Work instructions: Type out each record word for word. Pictures stay out.

Recorded information:
|---|

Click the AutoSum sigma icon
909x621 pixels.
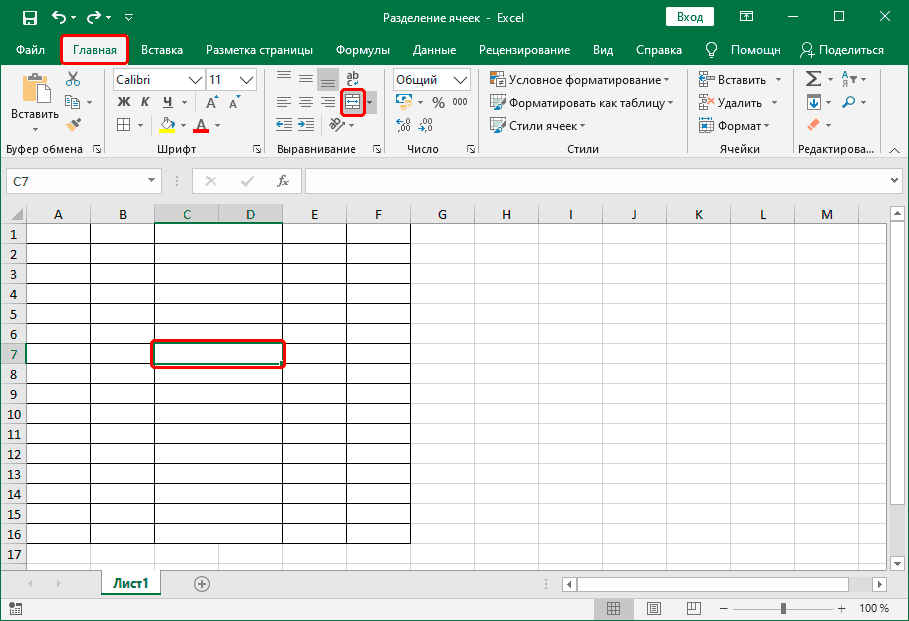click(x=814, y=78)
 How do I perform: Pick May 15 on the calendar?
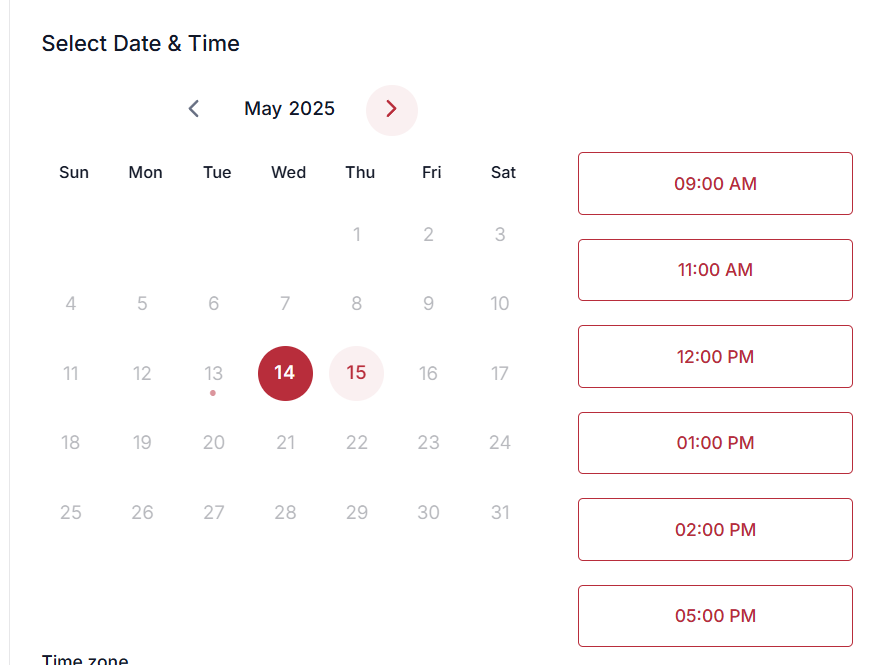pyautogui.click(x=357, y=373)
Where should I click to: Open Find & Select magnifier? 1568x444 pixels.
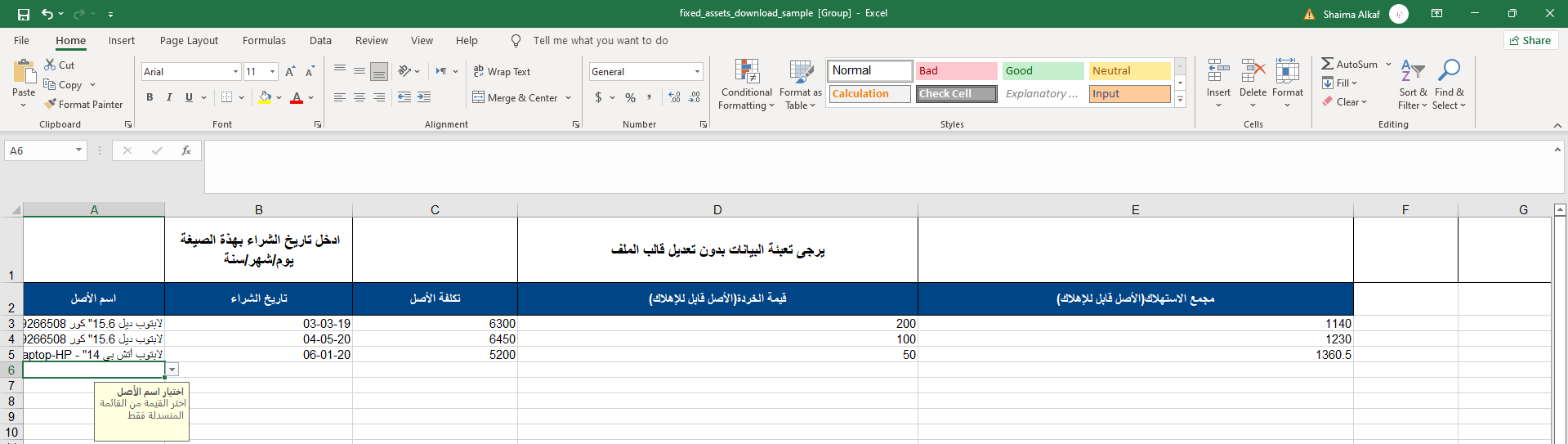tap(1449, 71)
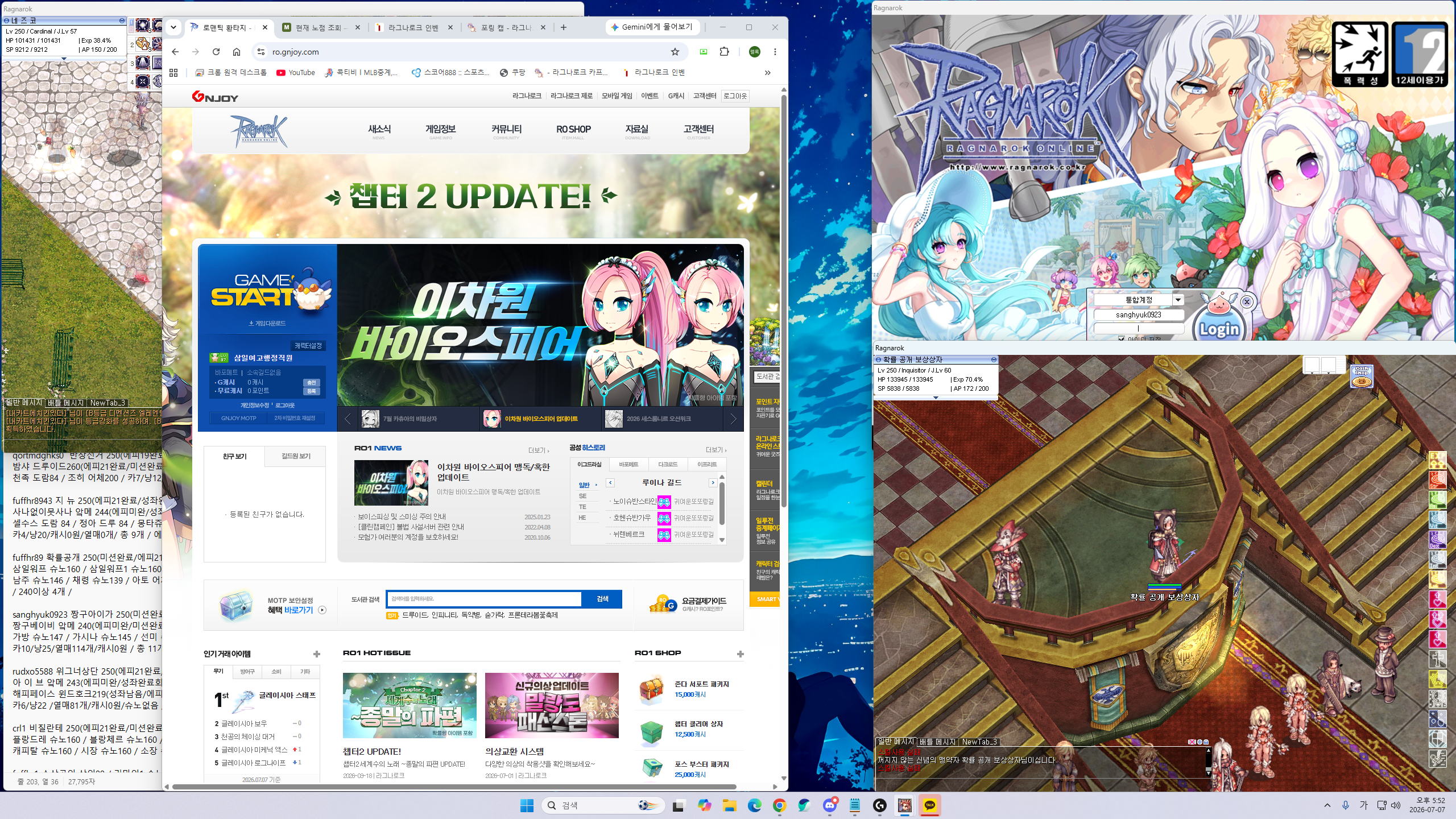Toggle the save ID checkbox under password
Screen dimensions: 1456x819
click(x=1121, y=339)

|---|

Worked solution:
Click the AutoSum sigma icon
909x621 pixels.
click(x=814, y=78)
 How do I perform: Pick May 15 on the calendar?
pyautogui.click(x=357, y=373)
Where should I click to: Open Find & Select magnifier? 1568x444 pixels.
tap(1449, 71)
Toggle the save ID checkbox under password
Screen dimensions: 1456x819
click(x=1121, y=339)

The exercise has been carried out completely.